While white women had to fight for access to safe abortions and birth control, women of color were sometimes subjected to sterilization practices. She founded the Committee to End Sterilization Abuse and the Committee for Abortion Rights and Against Sterilization Abuse. She helped found the Women's Caucus and the Hispanic Caucus of the American Public Health Association (APHA). In the 1980s, she worked at the AIDS Institute in New York and became an advocate for women and children with HIV. And in 1993, she became the first Latina to be elected president of the American Public Health Association.
Thanks to her contributions to medicine and human welfare, she was awarded the Presidential Citizens Medal in 2001.
4. Sabrina Gonzalez Pasterski
Sabrina Gonzales Pasterski is a Cuban-American scientist who was born in 1993. Not even 30 yet, she has earned numerous scientific achievements, including being the youngest person in the world to build and pilot their own aircraft. In 2006, at the age of 12, Pasterski began building the kit aircraft, N5886Q, and in 2009 she took her maiden voyage in the craft at 16.
While at Massachusetts Institute of Technology for her undergrad, Pasterski was part of the Compact Muon Solenoid (CMS) experiment.
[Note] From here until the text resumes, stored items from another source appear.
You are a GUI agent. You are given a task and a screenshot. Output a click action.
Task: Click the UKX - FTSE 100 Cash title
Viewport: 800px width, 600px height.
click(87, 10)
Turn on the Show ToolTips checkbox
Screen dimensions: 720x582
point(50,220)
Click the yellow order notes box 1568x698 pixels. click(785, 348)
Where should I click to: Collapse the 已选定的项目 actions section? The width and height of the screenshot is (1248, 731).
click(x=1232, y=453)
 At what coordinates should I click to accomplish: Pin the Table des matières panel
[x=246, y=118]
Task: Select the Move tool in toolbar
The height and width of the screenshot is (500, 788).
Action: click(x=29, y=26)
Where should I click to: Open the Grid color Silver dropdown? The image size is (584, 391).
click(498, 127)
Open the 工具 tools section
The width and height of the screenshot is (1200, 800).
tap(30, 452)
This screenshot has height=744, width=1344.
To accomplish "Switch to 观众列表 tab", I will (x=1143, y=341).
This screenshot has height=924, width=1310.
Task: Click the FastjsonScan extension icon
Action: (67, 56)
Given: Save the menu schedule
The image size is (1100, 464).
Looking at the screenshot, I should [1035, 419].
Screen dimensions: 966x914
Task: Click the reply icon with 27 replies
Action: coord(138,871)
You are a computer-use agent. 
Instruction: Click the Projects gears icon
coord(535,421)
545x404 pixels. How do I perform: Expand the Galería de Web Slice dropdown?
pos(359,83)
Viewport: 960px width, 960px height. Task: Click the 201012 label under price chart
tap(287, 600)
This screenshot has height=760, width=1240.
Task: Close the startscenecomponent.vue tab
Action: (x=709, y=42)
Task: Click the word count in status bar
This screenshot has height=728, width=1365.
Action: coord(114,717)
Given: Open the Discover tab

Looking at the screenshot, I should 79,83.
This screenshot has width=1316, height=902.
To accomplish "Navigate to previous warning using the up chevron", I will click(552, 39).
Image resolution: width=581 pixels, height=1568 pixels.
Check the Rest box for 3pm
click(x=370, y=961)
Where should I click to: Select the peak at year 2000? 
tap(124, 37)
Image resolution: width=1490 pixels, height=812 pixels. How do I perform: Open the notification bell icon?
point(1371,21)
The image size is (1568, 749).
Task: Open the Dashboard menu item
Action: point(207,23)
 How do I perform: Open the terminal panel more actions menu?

The experiment aimed to use particle physics detectors to search for things like the Higgs boson, dark matter particles and extra dimensions.
She wrote a paper on electromagnetic memory in 2015 while working towards a graduate degree from Harvard — which was then cited in a 2016 Stephen Hawking paper.
Pasterski is currently earning her postdoc from Princeton.
5. Carlos Juan Finlay
Carlos Juan Finlay, born in 1833, was a Cuban epidemiologist who studied yellow fever. A graduate of Jefferson Medical College in Philadelphia, Finlay was appointed by the Cuban government to study the cause of yellow fever with the North American commission. He was later the Cuban delegate at the International Sanitary Conference in Washington, D.C.
At the conference, he presented his hypothesis that mosquitoes transferred yellow fever from infected people to healthy people. However, he was mostly ignored and even ridiculed by the medical community for nearly 20 years. Though, this didn't stop him from trying to prove his hypothesis.
In 1900, Walter Reed of the U.S. Army Yellow Fever Board ventured to Cuba, where Finlay tried to persuade him to look into mosquitos as a possible transmitter of the disease. Though not convinced initially, Reed looked into the possible transference of yellow fever via mosquito and concluded that Finlay was indeed correct. This discovery helped eradicate yellow fever in Panama and Cuba. Finlay finally became the chief sanitation officer in 1902, and after his death in 1915, the Finlay Institute for Investigations in Tropical Medicine was established in his honor.